▸ **WORK TO BE COMPLETED**
Repeat, exactly as written, the lines from the one with "How do I perform: Click" to the final line of the listing, and keep every picture out.

▸ **DATA RECORDS**
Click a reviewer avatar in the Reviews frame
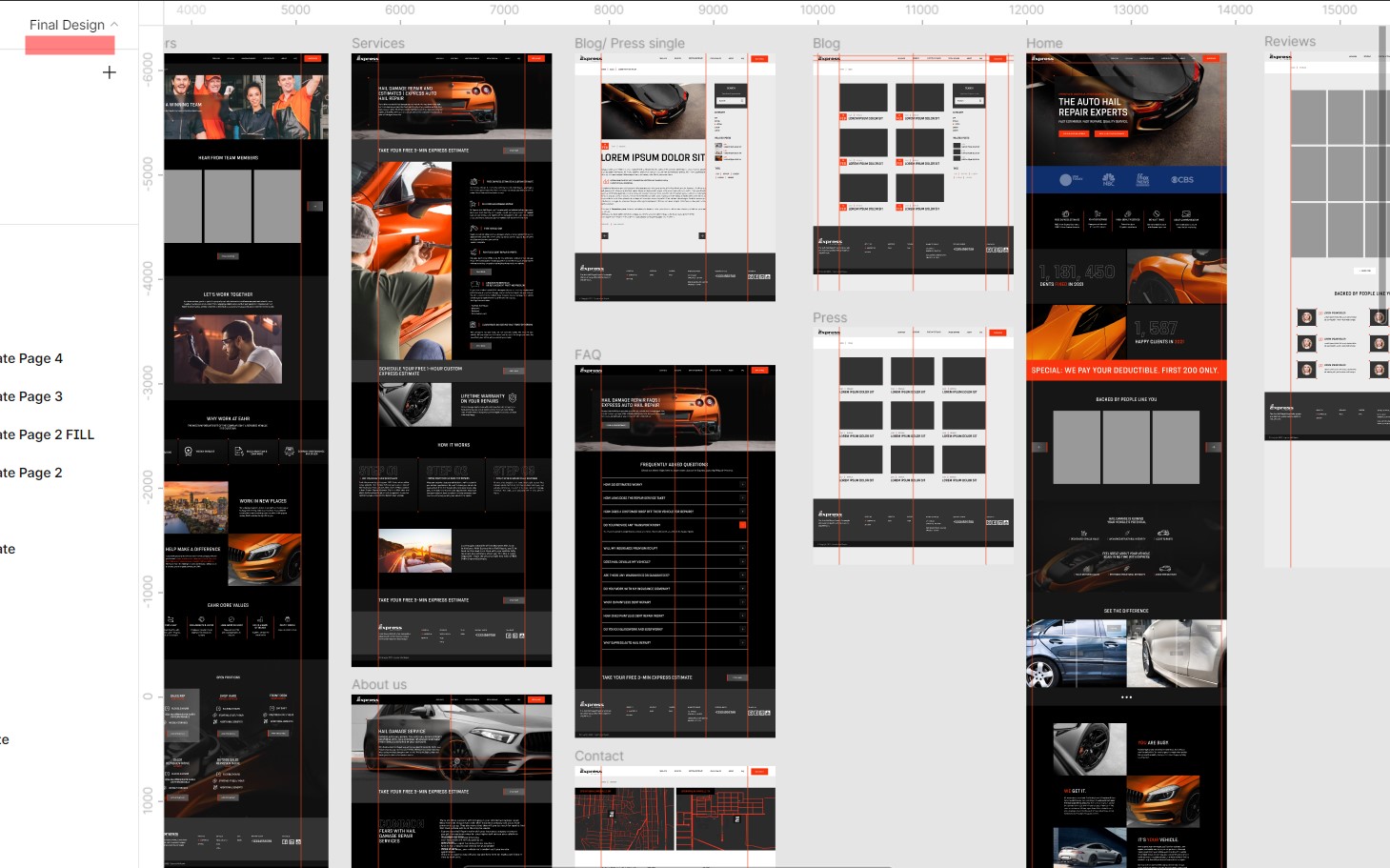 (x=1307, y=316)
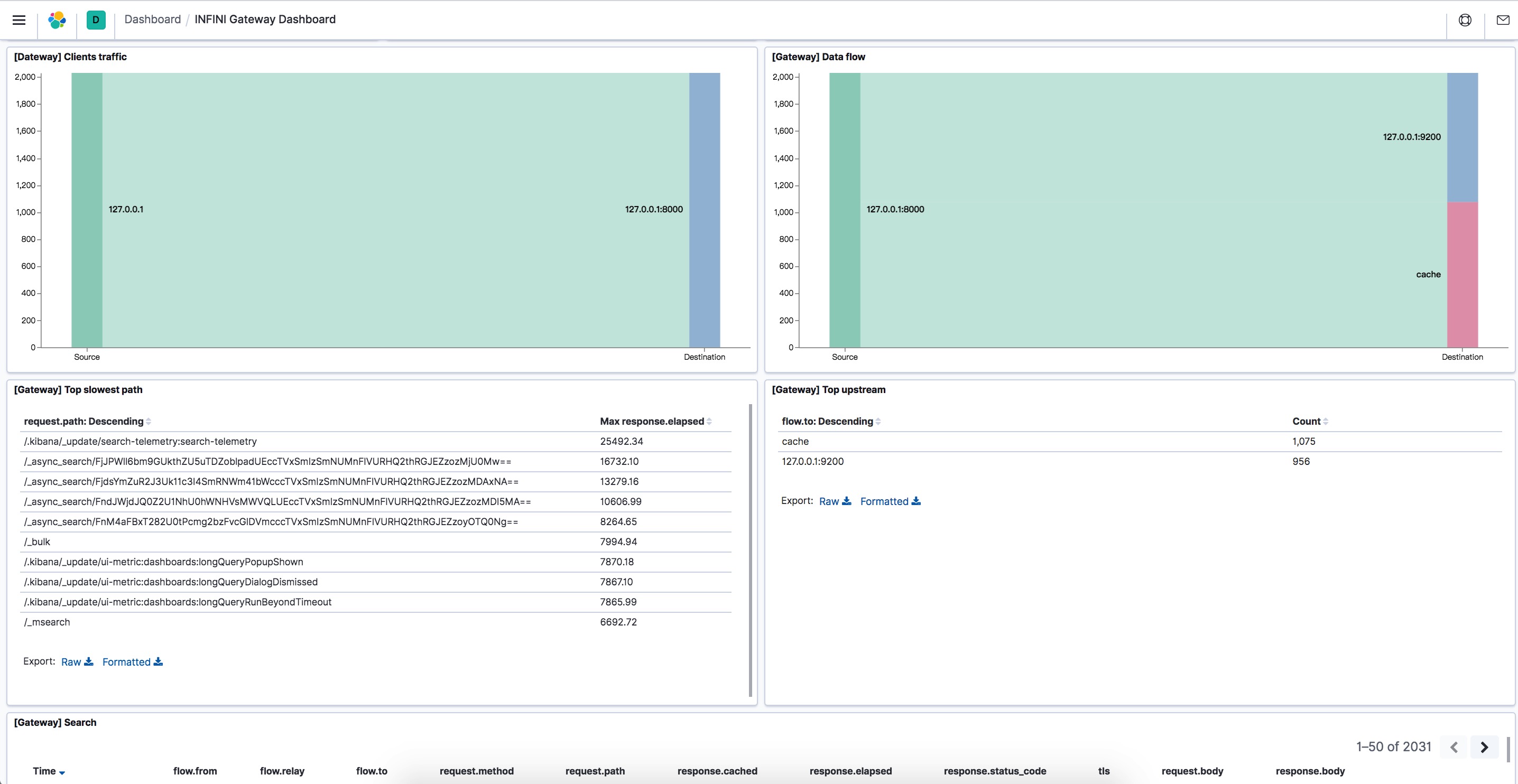This screenshot has height=784, width=1518.
Task: Select the pink cache segment in Data flow
Action: coord(1462,275)
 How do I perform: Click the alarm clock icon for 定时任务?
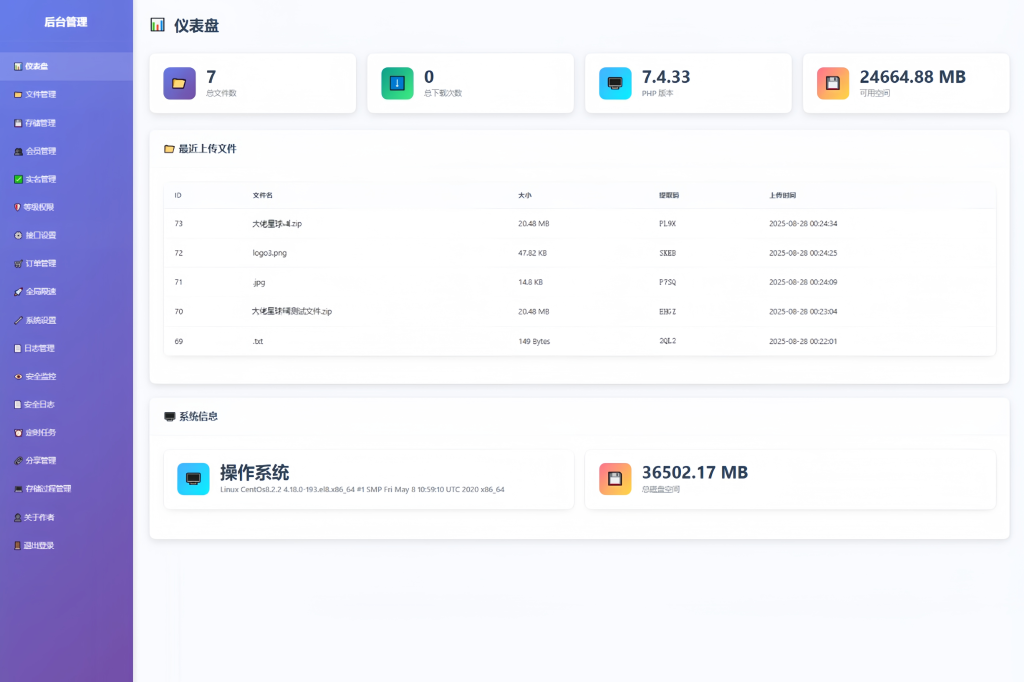click(x=18, y=433)
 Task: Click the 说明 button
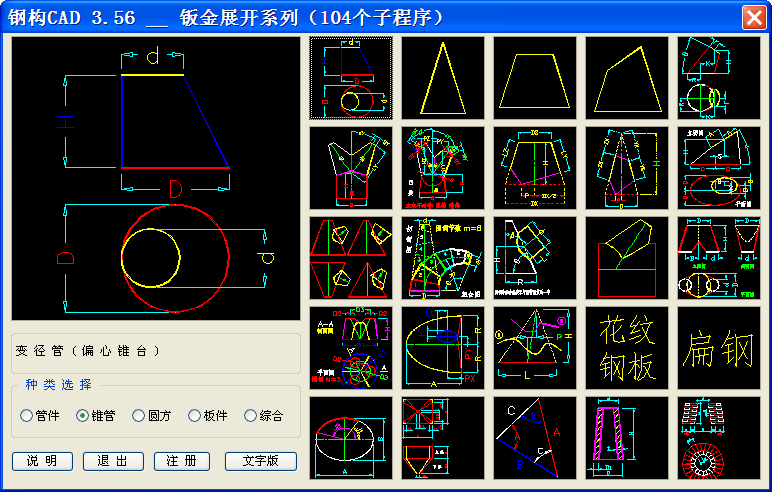[x=42, y=461]
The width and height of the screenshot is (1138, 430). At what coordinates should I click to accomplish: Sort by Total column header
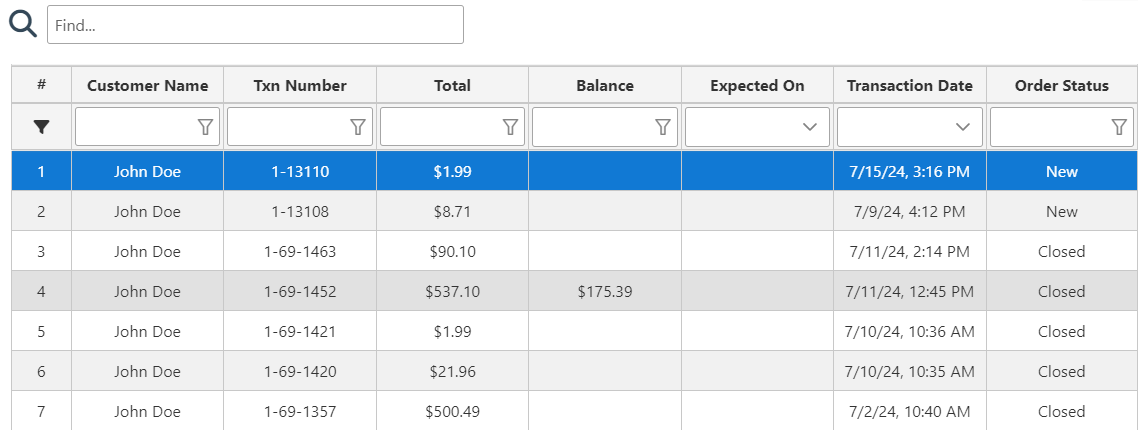452,86
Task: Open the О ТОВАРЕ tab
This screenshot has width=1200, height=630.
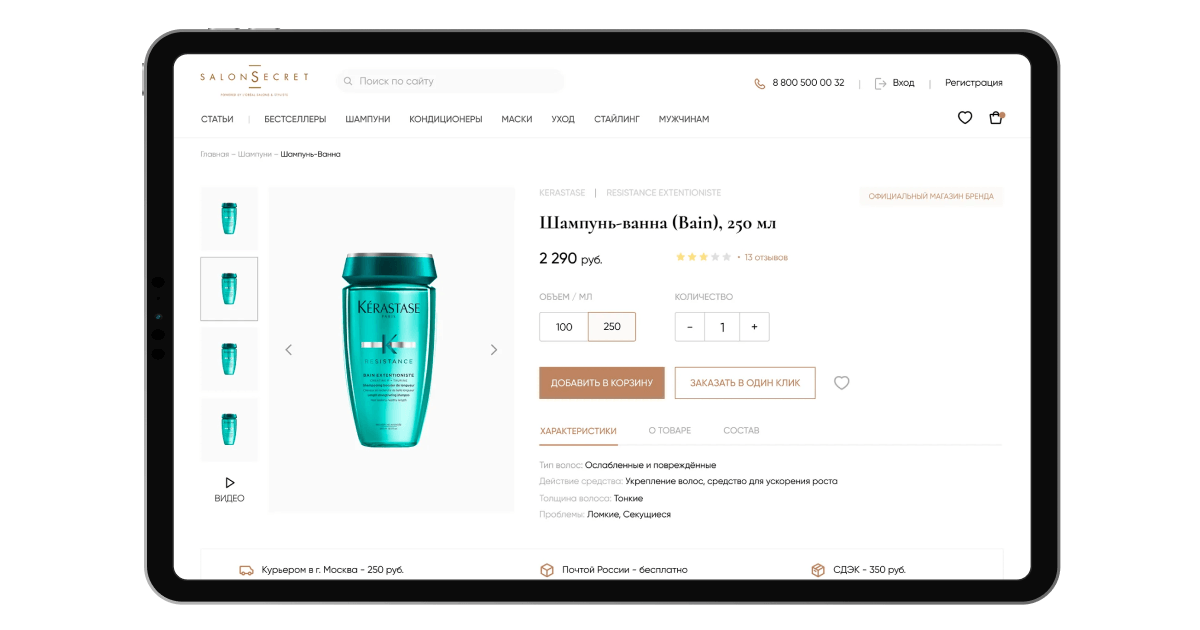Action: coord(670,431)
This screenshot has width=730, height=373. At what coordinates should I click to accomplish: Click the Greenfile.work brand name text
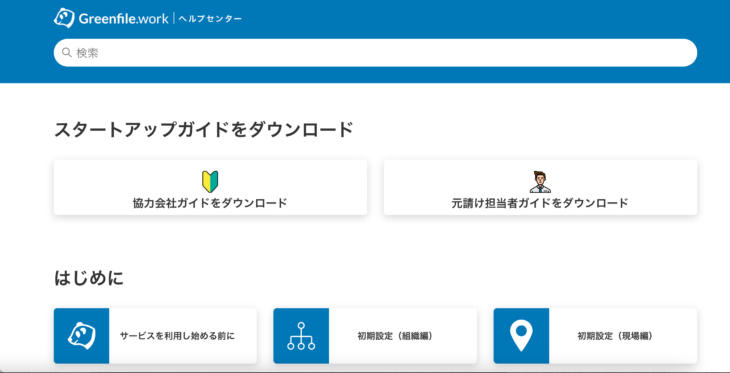click(x=123, y=19)
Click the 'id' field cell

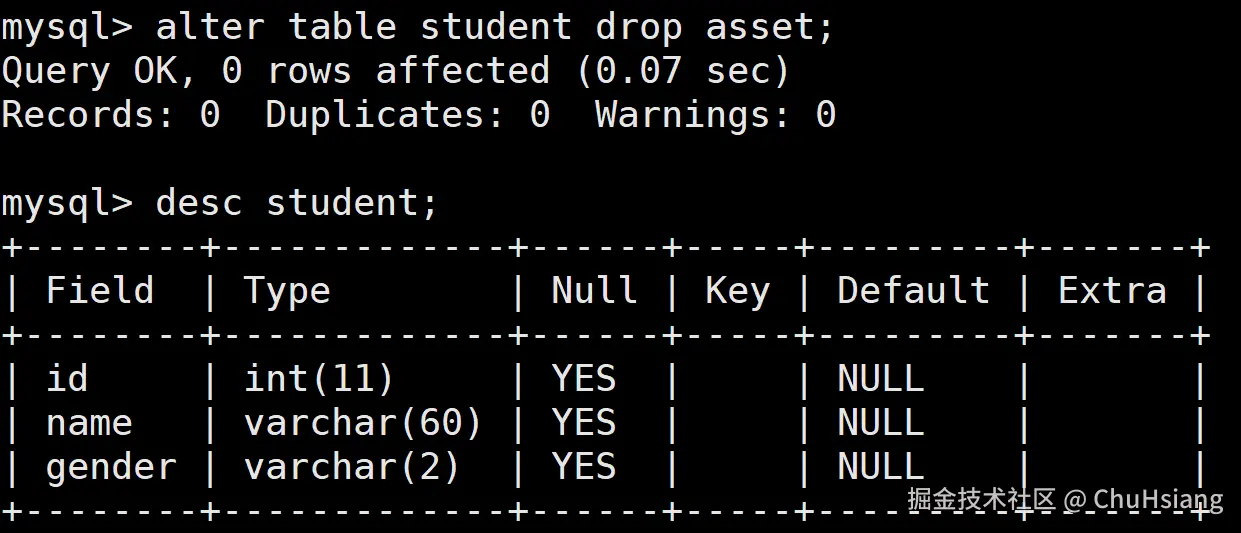click(67, 379)
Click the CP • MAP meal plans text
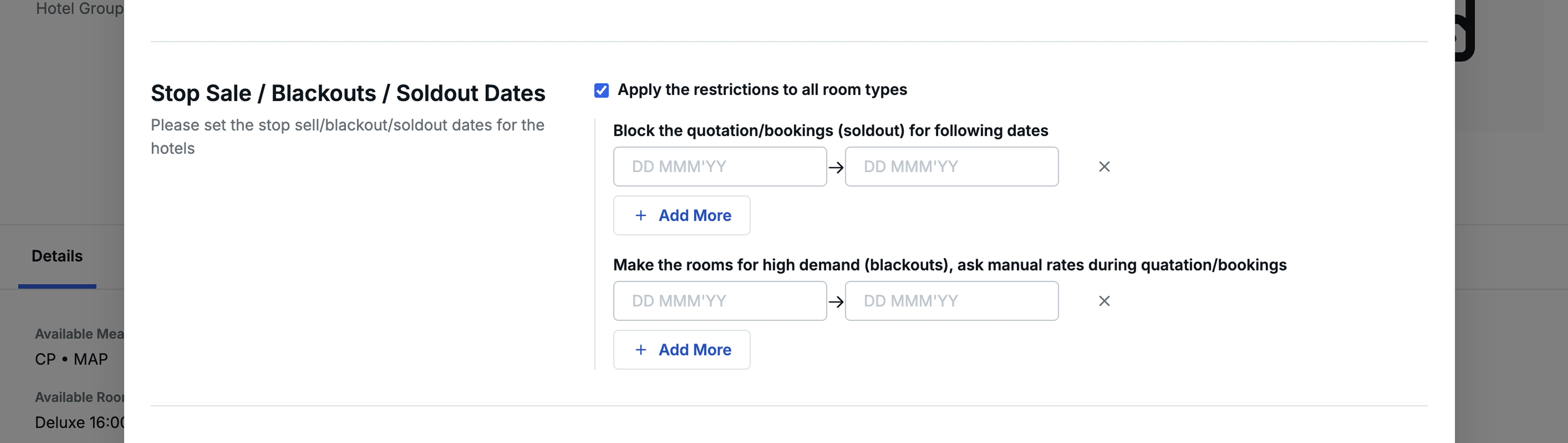1568x443 pixels. click(71, 359)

▸ **ANSWER SECTION**
 How do I perform: Click the alarm clock icon for 定时任务?
click(x=18, y=433)
 Task: Click the 说明 button
[x=42, y=461]
The width and height of the screenshot is (1138, 430). At what coordinates should I click to accomplish: Sort by Total column header
452,86
Task: Open the О ТОВАРЕ tab
This screenshot has width=1200, height=630.
Action: coord(670,431)
This screenshot has width=730, height=373. At what coordinates should I click to accomplish: Click the Greenfile.work brand name text
click(x=123, y=19)
Click the 'id' field cell

click(67, 379)
Click the CP • MAP meal plans text
1568x443 pixels. click(71, 359)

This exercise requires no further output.